--- Data for processing Enclosed Below ---

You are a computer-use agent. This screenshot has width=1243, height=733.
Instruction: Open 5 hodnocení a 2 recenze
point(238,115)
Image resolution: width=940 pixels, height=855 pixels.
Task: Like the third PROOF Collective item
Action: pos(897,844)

--- End of Enclosed Data for processing ---

To do
In your answer, print every entry exactly as it appears.

Task output
You are a computer-use agent. This screenshot has width=1243, height=733.
Instruction: Open 5 hodnocení a 2 recenze
point(238,115)
Image resolution: width=940 pixels, height=855 pixels.
Task: Like the third PROOF Collective item
Action: pos(897,844)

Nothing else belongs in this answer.